● **PROVIDED ENTRIES**:
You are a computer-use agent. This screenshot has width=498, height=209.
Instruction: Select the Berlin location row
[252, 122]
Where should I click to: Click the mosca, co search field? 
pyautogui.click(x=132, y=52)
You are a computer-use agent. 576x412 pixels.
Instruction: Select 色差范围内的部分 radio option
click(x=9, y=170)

● **PROBLEM STATEMENT**:
Rewrite the data above, replacing "computer-use agent" with "desktop assistant" wherever it occurs and leaving everything else unchanged.

● **RESPONSE TO THIS TASK**:
You are a desktop assistant. This screenshot has width=498, height=209.
Instruction: Select the Berlin location row
[252, 122]
Where should I click to: Click the mosca, co search field? 
pyautogui.click(x=132, y=52)
You are a desktop assistant. 576x412 pixels.
Instruction: Select 色差范围内的部分 radio option
click(x=9, y=170)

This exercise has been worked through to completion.